More than 300 students and staff of the Kamsack Comprehensive Institute were joined by community members on September 30 to participate in the school’s annual Terry Fox event.
Terry Fox parade
Students and staff of the KCI went on a walk on September 30 in the name of Terry Fox and his Marathon of Hope which raises money for cancer research.

 More than 300 students and staff of the Kamsack Comprehensive Institute were joined by community members on September 30 to participate in the school’s annual Terry Fox event.

Held following the school’s open house, which had included a noon lunch, the event began with a brief opening ceremony led by Cassidy Aker, the student council president, and Allison Thomsen, vice-president.

During the ceremony, the students were reminded of Terry Fox, his Marathon of Hope, his fight against cancer and his wish to raise funds for cancer research. A brief silence was observed in honour of people lost to cancer and those still fighting the disease.

Mayor Rod Gardner thanked the students for allowing him and other members of the community to participate and said that he would like to see these fundraising events continue.

“It is good that you continue to carry on Terry’s dream,” Gardner said. “I hope you raise a lot of money for the cause.”

Because of the wet ground due to the morning’s heavy rainfall, it was decided that instead of walking around the racetrack on the school grounds as had been the practice, all participants would walk on the pavement around a block near to the school. The parade was led by Cst. Jon Neima of the Kamsack RCMP and members of the Kamsack air cadets bearing flags.

This year marks the 35th annual Terry Fox Run being made “in honour of an ordinary man who did something extraordinary,” Aker had told the students during the opening ceremony.

The Terry Fox Run is a non-competitive event where people get together as individuals, families, and groups to raise money for cancer research in Terry's name, says information on the Terry Fox Internet site. “It is a day of celebrating Terry's legacy and helping to keep alive his dream of finding a cure for cancer.

“Terry Fox Runs take place in over 9,000 communities across Canada every year and are accessible to anyone with no entry fee, no minimum pledge and a non-competitive atmosphere. Participants can run, walk, blade or bike and, most of all, have fun while raising funds for cancer research.

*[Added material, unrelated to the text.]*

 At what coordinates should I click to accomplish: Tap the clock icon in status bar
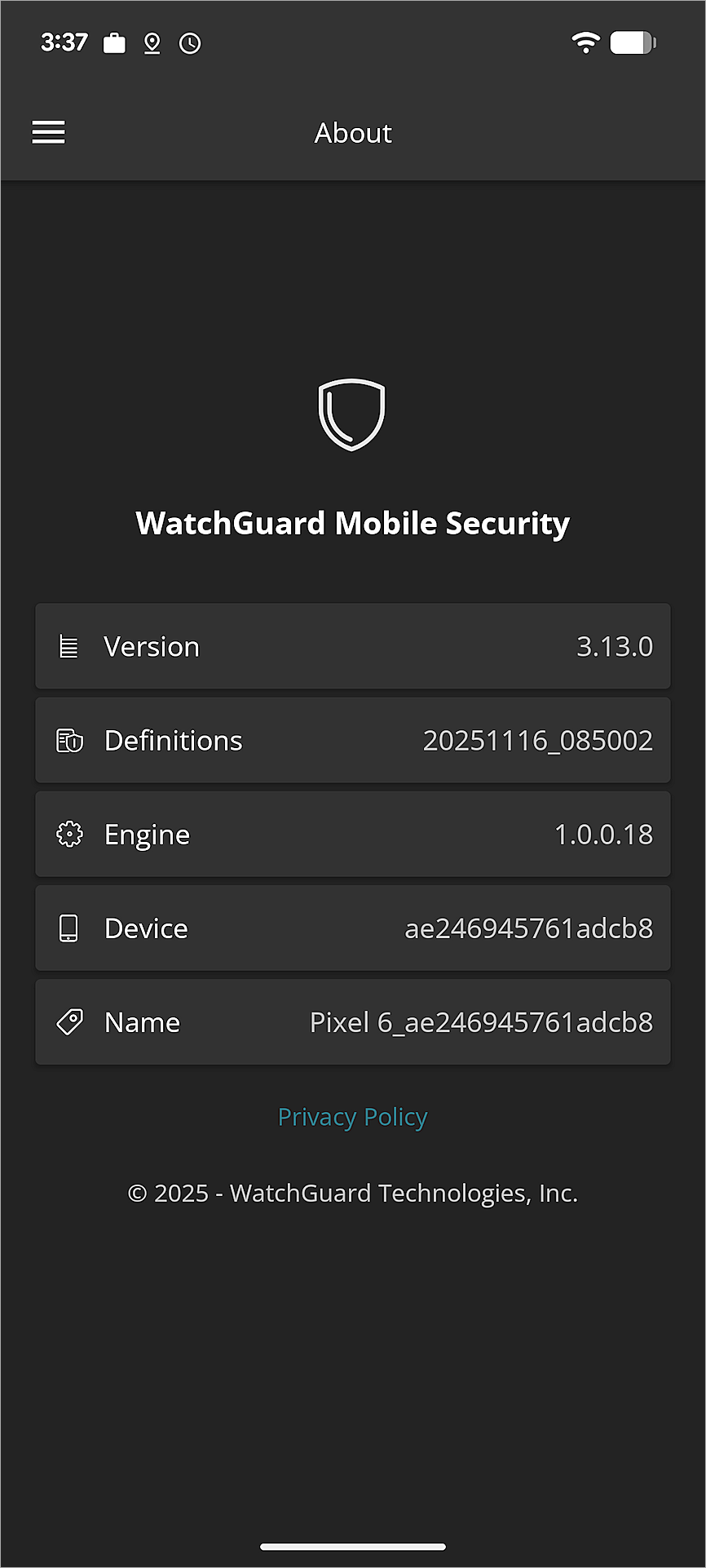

“Terry Fox was diagnosed with osteogenic sarcoma (bone cancer) in his right leg in 1977 and had his leg amputated 15 cm (six inches) above the knee,” the site says. “While in hospital, Terry was so overcome by the suffering of other cancer patients that he decided to run across Canada to raise money for cancer research. He called his journey the Marathon of Hope.

“Terry's Marathon of Hope took place in 1980 with the simple objective of informing Canadians of the importance of finding a cure for cancer. With fierce determination, he ran an average of 42 kilometres (26 miles) every day for 143 days. Terry was forced to end his run on September 1, 1980 when the cancer spread to his lungs.

“By February 1, 1981, Terry's dream of raising $1 for every Canadian was realized: the Terry Fox Marathon of Hope fund totalled $24.17 million. Terry died in June 1981.

“On May 26, 1988, The Terry Fox Run became a trust, independent from the Canadian Cancer Society, and received tax-exempt charitable registration as a public foundation.

“The Terry Fox Foundation is responsible for supporting close to $20 million in discovery based research each year in Canada,” it said. “To date, over $650 million has been raised worldwide for cancer research in Terry's name.”